Si existe la predestinación, la gracia tenía que llamarse Gracita.
Entre las estrellas de reparto, Gracita Morales es una supernova.
José María Forqué fue si no su descubridor al menos el primero en dejar constancia en el planisferio cinematográfico de su talento singular. En un año bueno, 1962 por ejemplo, puede participar hasta en catorce películas.
Cuando su órbita se empareja con la de José Luis López Vázquez dan lugar al nacimiento de un nuevo sistema planetario. José Sacristán, Josele Román o Rafaela Aparicio son en estos años satélites que reflejan la luz de Gracita.
Es su nombre el que encabeza los títulos de crédito. Es una de las estrellas mejor pagadas del cine español y la primera en exigir una roulotte personal en el rodaje. Eso sí, realiza la limpieza de la misma personalmente. No en balde se ha labrado el éxito poniéndose la cofia torcida y entonando, cual nueva Menegilda, el “pobres chicas, las que tiene que servir”, como en la zarzuela de Chueca y Valverde.

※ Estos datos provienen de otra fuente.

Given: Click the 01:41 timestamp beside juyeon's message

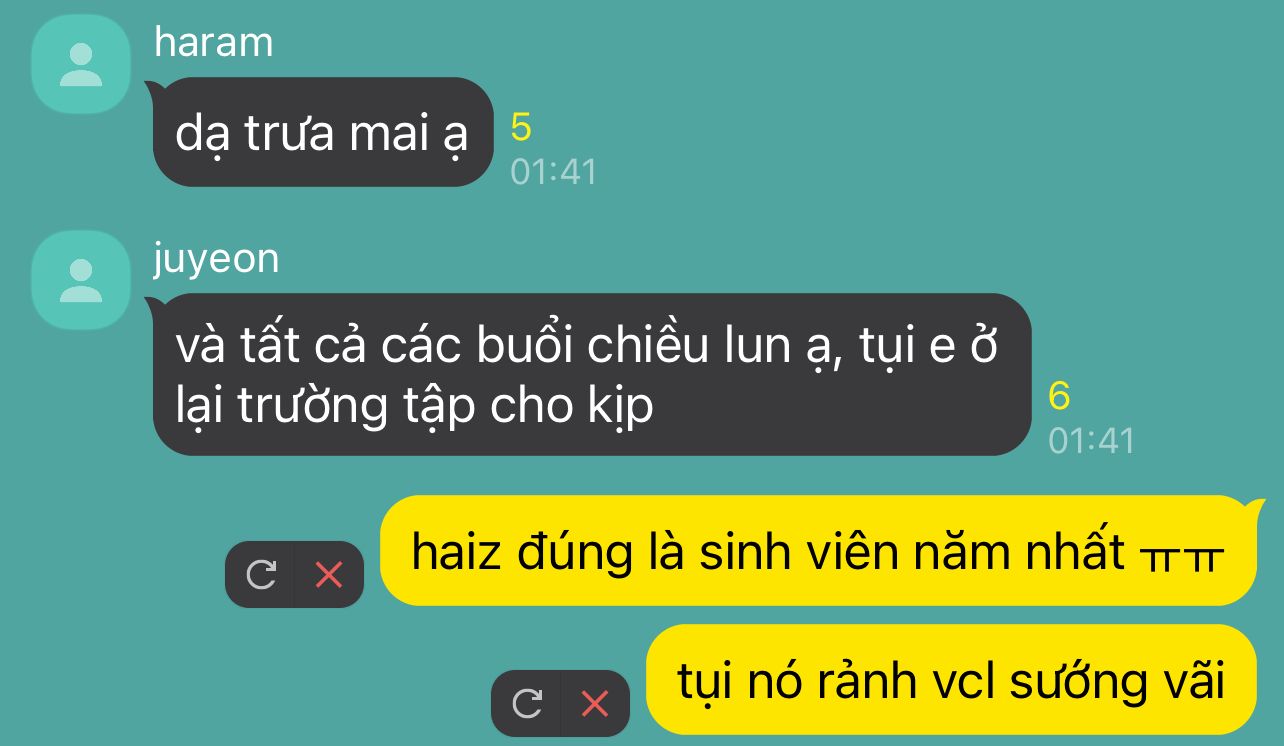Looking at the screenshot, I should (1091, 441).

Gracita viene de un pueblo cuyo sólo nombre causa risa a un Madrid que se cree que ha dejado atrás los refajos. Ella se encarga de demostrarnos, entre el humor y la ternura, que debajo de las superficies pulidas de la formica y el sintasol sigue latiendo nuestro corazón paleto.

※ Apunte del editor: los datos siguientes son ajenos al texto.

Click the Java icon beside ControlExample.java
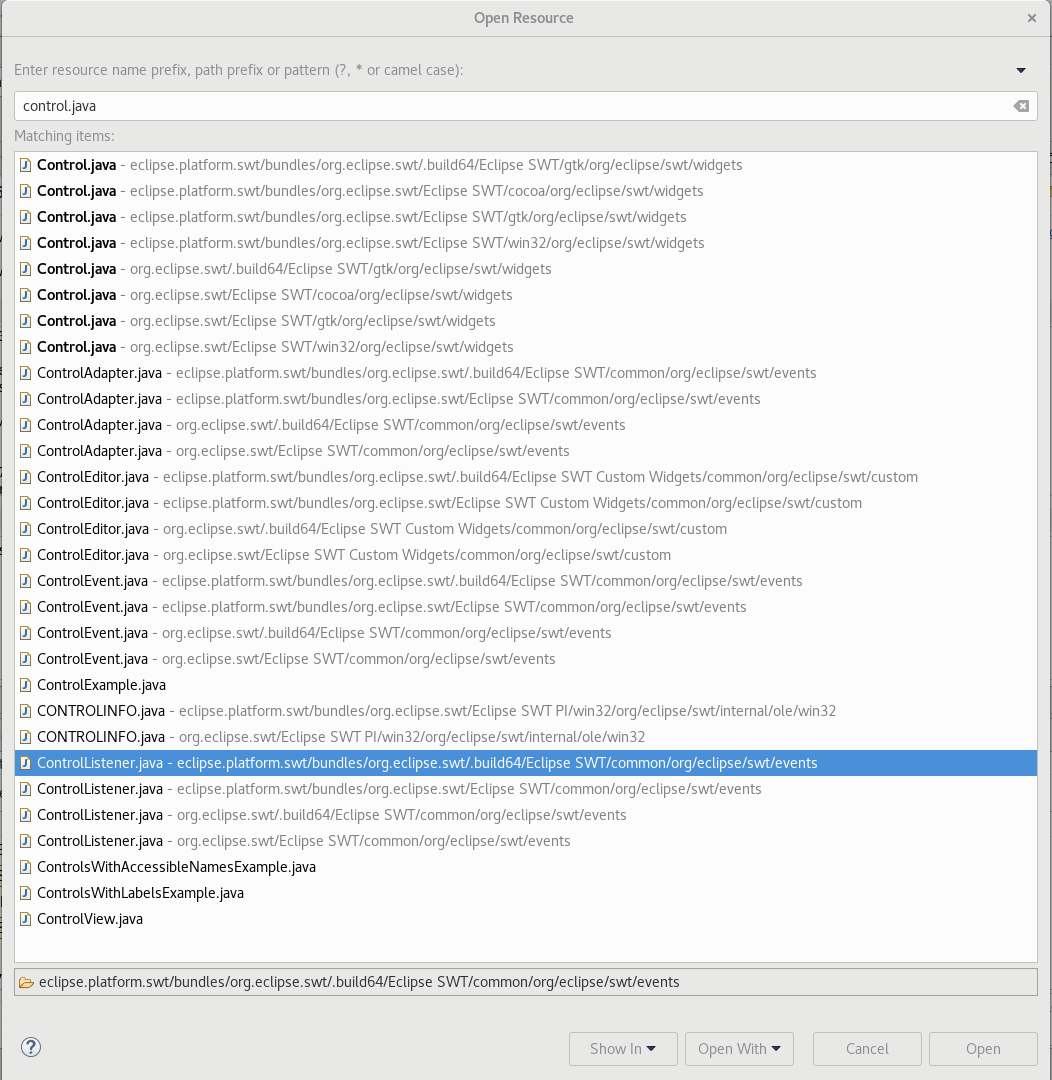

Como el desarrollismo, Gracita cumple su ciclo. Es fruto de temporada, igual que las comedias de Alfonso Paso en las que interviene o el dos caballos que da nombre a su personaje más querido.
Con ser tan hacendosa no ha caído en que hay que orear el cine, para que no huela tanto a coliflor.
Un día la estrella descarrila de su órbita, cae a la tierra y al entrar en contacto con la atmósfera se disuelve. Quedan pequeñas partículas ígneas de trazo feroz y breve.
Sin embargo, el meollo de la gracia de Gracita permanece inmarcesible. La agilidad para la réplica, una voz de muñeca de ventrílocuo, tan imitada como inimitable, y el tonillo de chufla que nos recuerda siempre que la vida, por seria que pretenda ponerse, nunca hay que tomársela demasiado en serio.